→ Your instructions: Output exactly the lines from the one containing "Where should I" through the final line of the entries below, both included, and skip the pictures.

━━ Given records

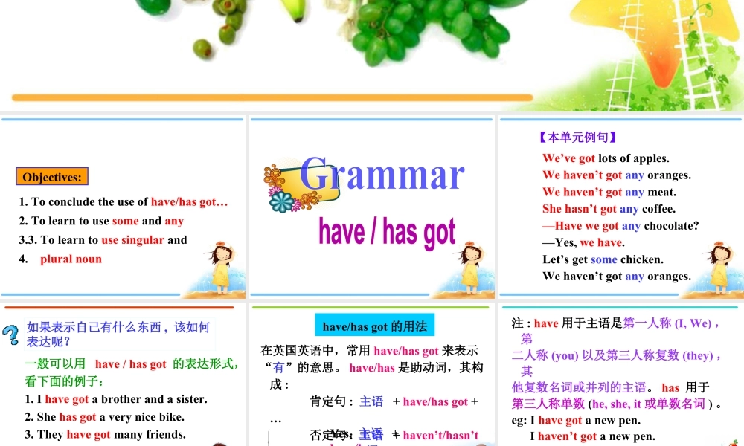Click the blue have/has got 的用法 header
The image size is (744, 446).
point(374,323)
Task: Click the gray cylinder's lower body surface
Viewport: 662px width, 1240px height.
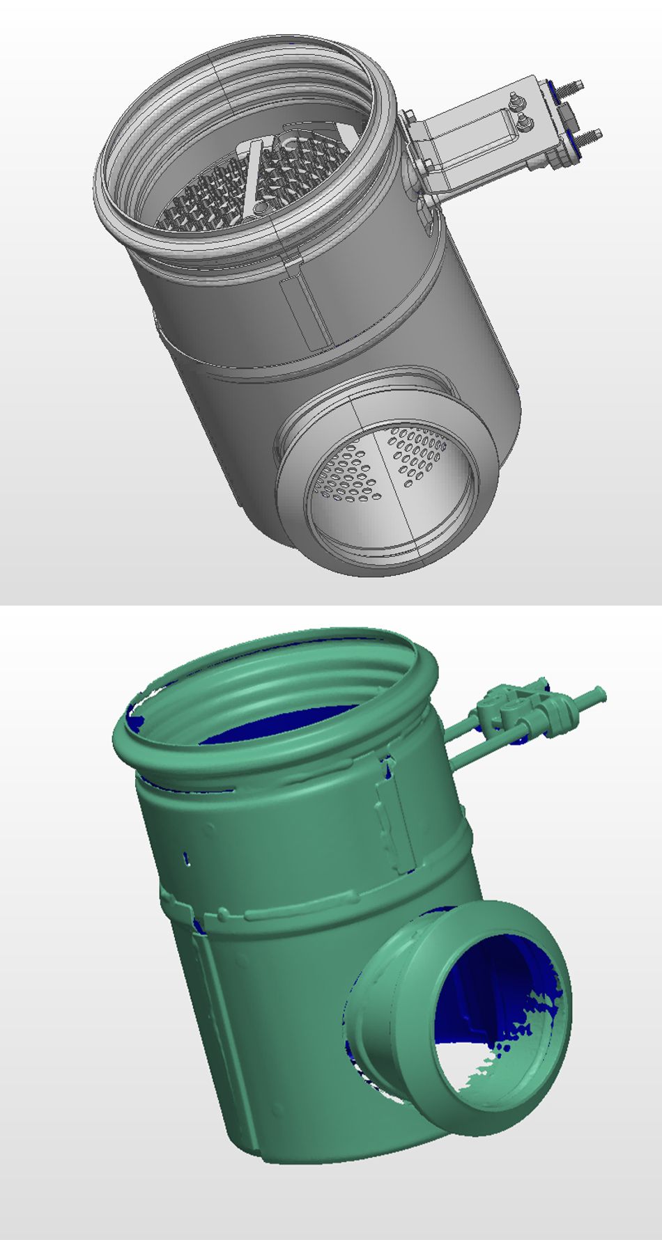Action: pos(230,432)
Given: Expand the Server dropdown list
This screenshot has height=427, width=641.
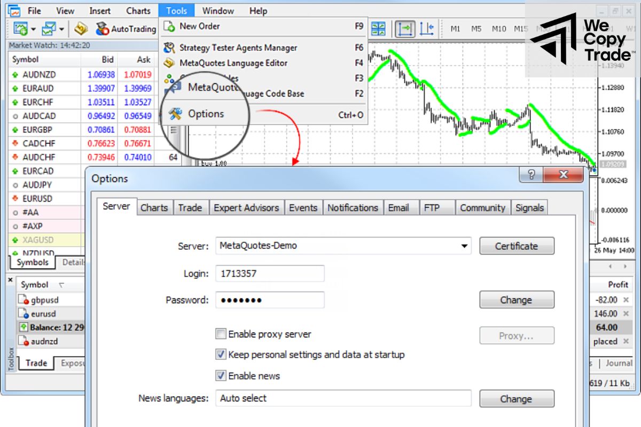Looking at the screenshot, I should coord(465,246).
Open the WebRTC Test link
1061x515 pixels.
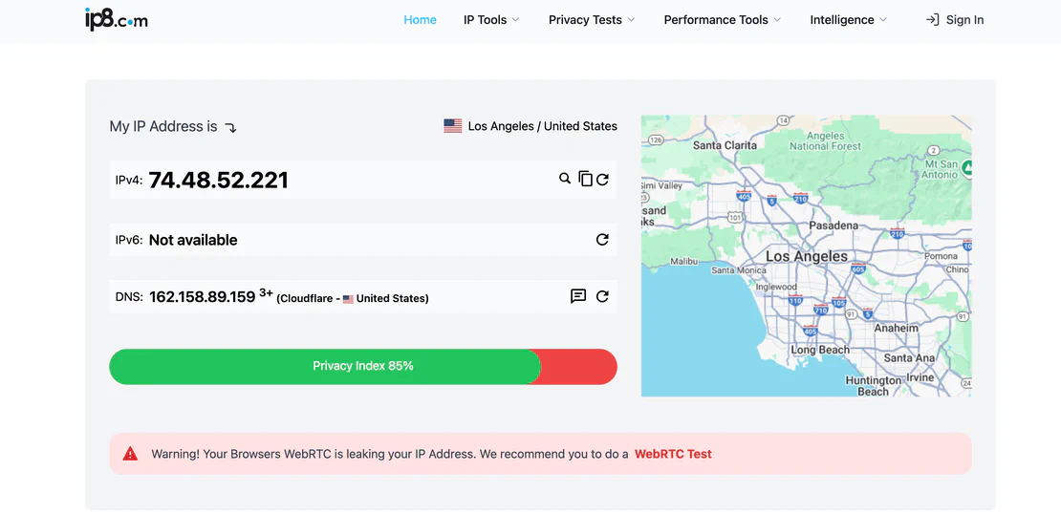coord(673,454)
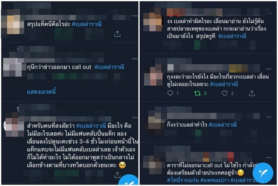Like the tweet with 2 hearts
This screenshot has height=186, width=278.
click(224, 93)
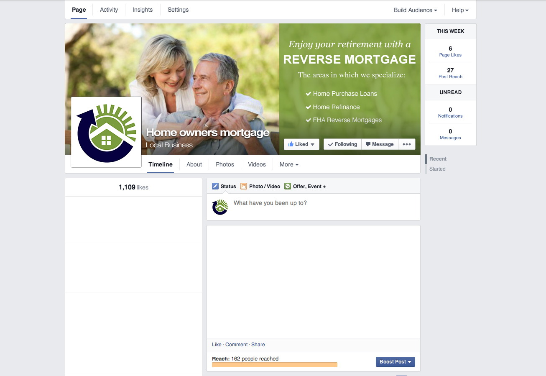546x376 pixels.
Task: Toggle the Following state for this page
Action: (342, 144)
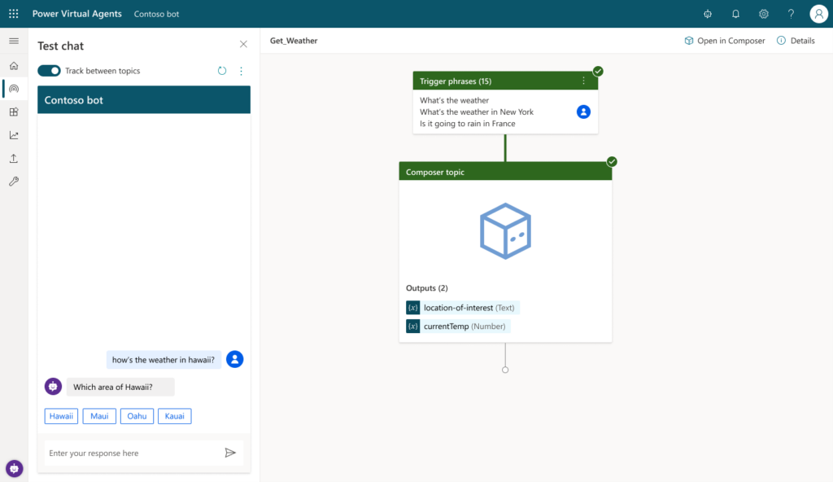
Task: Open Manage settings with the wrench icon
Action: (x=13, y=181)
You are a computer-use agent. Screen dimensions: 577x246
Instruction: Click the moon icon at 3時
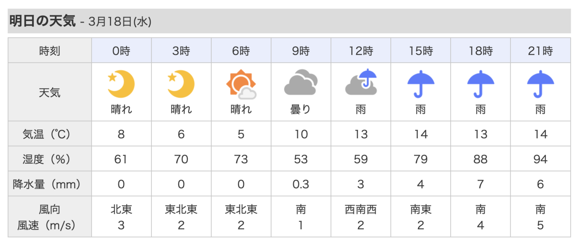click(181, 84)
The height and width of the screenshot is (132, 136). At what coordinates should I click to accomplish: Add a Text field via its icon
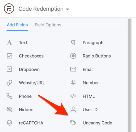[x=9, y=43]
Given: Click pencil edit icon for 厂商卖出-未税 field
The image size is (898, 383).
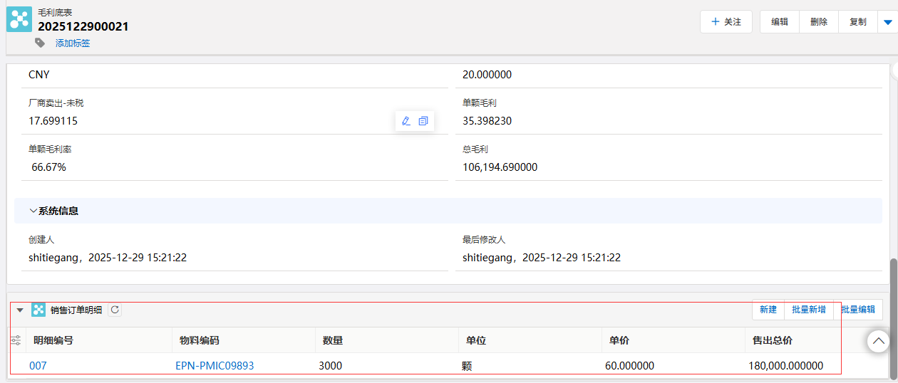Looking at the screenshot, I should pos(406,121).
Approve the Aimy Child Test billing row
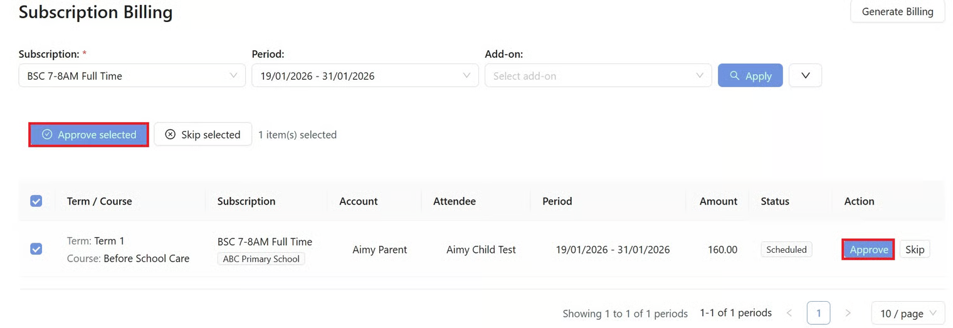This screenshot has width=953, height=328. pyautogui.click(x=868, y=250)
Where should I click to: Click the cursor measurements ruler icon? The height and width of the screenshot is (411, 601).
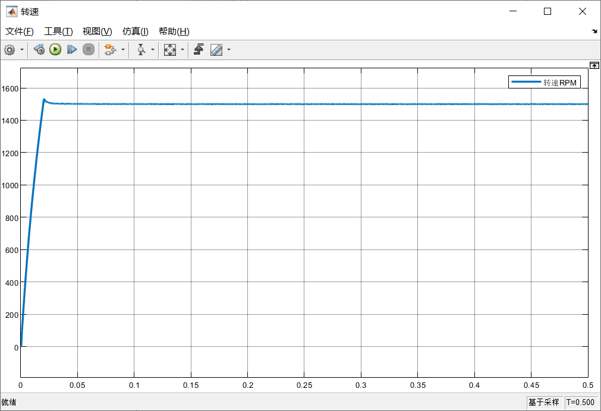(216, 50)
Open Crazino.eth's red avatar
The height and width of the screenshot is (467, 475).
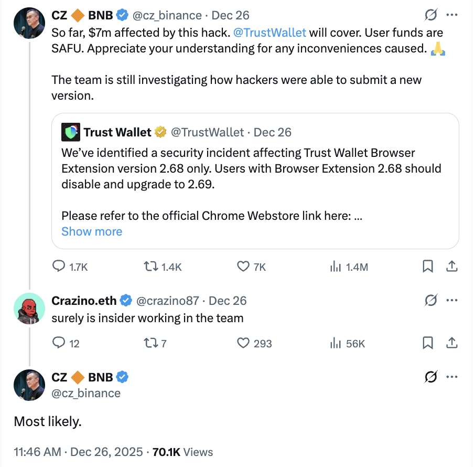click(x=29, y=309)
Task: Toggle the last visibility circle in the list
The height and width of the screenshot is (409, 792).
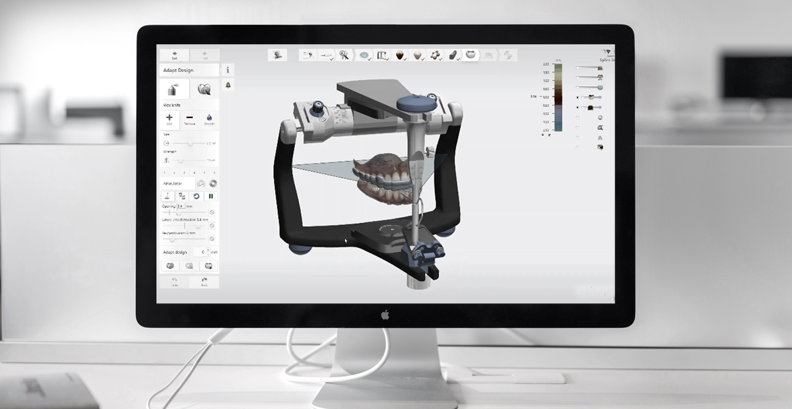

━━━━

→ The completed task:
Where should I click to: Click the cursor measurements ruler icon? The height and width of the screenshot is (411, 601).
(216, 50)
Open Crazino.eth's red avatar
The height and width of the screenshot is (467, 475).
click(x=29, y=309)
Task: Toggle the last visibility circle in the list
The height and width of the screenshot is (409, 792).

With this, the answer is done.